§ DATA SUPPLIED:
'''

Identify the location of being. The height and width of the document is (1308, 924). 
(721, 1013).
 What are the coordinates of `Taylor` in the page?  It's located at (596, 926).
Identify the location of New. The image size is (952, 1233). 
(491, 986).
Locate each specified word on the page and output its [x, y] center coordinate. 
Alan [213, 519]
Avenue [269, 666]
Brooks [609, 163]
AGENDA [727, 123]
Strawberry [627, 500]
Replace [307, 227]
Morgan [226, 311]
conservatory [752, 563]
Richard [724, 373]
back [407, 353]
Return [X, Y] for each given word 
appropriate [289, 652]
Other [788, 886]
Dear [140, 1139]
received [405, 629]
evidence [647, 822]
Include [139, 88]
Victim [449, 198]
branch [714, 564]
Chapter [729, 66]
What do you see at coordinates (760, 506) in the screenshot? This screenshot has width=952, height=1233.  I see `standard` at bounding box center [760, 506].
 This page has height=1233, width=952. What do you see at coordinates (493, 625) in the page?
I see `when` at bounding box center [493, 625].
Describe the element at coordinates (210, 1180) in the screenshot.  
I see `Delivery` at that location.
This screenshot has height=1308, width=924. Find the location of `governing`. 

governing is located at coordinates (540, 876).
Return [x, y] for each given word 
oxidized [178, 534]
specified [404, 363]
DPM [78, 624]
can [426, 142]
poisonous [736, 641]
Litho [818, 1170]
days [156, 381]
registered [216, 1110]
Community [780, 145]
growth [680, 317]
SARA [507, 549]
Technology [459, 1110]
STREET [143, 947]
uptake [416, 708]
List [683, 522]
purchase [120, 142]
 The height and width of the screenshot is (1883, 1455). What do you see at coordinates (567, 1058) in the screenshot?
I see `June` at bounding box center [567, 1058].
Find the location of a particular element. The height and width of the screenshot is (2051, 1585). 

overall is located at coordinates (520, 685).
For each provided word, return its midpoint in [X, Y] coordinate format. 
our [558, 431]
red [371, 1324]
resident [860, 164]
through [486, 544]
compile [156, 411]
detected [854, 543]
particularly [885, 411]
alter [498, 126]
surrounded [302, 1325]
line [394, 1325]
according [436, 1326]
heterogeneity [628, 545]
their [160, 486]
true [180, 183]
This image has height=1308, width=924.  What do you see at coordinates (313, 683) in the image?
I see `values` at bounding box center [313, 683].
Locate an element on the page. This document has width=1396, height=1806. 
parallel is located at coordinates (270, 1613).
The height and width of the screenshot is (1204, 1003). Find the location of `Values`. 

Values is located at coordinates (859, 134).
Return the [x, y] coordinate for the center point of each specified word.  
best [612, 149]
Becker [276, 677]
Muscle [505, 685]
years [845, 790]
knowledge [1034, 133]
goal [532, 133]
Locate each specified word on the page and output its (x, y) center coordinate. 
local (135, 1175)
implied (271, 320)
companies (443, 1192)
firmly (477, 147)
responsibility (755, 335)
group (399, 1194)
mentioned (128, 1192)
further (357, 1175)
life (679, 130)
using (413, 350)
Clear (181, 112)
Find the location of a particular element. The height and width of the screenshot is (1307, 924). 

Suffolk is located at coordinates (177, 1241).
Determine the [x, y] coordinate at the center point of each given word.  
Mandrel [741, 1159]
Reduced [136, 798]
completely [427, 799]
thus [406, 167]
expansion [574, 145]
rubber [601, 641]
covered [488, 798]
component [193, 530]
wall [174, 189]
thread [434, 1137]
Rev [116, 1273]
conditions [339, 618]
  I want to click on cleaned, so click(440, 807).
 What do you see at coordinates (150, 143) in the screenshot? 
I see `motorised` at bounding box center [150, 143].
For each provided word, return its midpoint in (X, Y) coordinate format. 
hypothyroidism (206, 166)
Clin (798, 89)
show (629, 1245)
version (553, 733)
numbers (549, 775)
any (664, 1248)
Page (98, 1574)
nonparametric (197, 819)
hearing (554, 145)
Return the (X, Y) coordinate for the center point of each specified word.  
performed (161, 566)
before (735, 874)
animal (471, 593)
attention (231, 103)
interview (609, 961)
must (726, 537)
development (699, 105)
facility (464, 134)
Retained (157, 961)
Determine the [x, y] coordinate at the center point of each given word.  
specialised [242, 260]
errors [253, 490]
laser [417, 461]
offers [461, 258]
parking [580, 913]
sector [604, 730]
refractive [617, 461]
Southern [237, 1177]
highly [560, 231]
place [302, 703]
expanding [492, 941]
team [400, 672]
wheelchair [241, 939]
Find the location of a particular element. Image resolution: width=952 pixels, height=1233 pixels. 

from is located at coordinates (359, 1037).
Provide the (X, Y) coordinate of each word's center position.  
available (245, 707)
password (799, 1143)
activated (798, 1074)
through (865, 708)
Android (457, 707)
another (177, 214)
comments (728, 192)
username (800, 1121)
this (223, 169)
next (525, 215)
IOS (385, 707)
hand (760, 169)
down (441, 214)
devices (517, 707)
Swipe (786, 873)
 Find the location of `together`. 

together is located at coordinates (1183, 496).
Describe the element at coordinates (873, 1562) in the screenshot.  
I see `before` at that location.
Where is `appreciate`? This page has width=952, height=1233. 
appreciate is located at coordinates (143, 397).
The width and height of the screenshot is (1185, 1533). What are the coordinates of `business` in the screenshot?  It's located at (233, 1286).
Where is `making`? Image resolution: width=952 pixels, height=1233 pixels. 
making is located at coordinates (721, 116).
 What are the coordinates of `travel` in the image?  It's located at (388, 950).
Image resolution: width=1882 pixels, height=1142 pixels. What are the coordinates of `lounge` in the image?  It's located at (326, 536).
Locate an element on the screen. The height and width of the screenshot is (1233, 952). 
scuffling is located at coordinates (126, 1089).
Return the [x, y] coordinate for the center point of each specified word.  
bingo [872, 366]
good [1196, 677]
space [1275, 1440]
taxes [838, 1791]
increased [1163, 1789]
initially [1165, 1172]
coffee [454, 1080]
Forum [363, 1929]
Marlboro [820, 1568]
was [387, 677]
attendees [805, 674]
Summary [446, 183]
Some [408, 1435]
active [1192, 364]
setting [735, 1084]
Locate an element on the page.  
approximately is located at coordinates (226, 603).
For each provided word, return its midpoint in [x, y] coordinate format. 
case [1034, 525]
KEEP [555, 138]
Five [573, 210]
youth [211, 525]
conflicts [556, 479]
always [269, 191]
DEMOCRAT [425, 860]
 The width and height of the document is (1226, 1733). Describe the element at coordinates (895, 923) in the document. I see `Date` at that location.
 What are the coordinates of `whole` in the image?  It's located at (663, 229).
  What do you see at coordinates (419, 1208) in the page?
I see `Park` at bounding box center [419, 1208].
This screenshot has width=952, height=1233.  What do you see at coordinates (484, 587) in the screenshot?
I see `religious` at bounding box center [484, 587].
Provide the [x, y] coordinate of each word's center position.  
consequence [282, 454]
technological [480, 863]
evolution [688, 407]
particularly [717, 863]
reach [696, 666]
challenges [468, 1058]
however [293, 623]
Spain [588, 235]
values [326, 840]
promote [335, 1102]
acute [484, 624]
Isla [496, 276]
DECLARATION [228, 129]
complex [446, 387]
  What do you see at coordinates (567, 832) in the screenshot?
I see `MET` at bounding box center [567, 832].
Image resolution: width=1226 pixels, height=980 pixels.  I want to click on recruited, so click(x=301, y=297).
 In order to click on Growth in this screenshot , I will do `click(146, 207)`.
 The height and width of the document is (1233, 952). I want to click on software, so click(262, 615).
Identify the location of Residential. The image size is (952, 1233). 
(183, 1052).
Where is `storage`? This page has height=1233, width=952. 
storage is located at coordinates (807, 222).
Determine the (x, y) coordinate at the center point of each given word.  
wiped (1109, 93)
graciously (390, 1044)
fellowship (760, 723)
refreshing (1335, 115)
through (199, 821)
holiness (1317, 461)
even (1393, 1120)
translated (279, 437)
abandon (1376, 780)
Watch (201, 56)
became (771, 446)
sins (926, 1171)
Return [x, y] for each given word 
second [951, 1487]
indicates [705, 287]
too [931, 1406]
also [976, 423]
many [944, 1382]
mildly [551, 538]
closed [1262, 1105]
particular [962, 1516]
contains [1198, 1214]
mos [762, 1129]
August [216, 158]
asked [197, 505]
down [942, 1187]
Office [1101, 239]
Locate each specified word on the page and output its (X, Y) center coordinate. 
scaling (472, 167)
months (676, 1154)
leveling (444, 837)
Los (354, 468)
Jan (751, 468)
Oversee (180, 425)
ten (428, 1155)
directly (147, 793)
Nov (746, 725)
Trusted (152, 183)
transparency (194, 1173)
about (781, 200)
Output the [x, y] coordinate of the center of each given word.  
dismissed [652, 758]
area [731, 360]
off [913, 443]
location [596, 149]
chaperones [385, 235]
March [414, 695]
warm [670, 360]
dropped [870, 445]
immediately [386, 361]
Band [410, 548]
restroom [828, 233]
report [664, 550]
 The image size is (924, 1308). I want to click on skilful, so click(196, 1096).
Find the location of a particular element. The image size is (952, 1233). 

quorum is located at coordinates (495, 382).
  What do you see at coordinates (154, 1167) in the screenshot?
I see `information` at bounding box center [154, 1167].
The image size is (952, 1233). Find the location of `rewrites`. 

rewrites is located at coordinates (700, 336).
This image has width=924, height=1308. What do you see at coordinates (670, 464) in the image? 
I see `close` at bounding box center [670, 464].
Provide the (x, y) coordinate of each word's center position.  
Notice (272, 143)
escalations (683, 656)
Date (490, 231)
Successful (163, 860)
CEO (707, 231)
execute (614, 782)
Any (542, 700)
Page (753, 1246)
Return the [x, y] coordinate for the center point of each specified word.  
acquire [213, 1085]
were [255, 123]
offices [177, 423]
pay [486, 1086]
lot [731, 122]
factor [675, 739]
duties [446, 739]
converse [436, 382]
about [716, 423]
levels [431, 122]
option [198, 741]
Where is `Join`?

'''

§ OBJECTIVE: Copy out the part of the data above that opens with the line containing "contains [1198, 1214]" and closes with the line containing "transparency (194, 1173)", including both of those lines. Reproduce every line in that span unchanged and give nothing else.

§ TASK SOLUTION:
contains [1198, 1214]
mos [762, 1129]
August [216, 158]
asked [197, 505]
down [942, 1187]
Office [1101, 239]
Locate each specified word on the page and output its (X, Y) center coordinate. 
scaling (472, 167)
months (676, 1154)
leveling (444, 837)
Los (354, 468)
Jan (751, 468)
Oversee (180, 425)
ten (428, 1155)
directly (147, 793)
Nov (746, 725)
Trusted (152, 183)
transparency (194, 1173)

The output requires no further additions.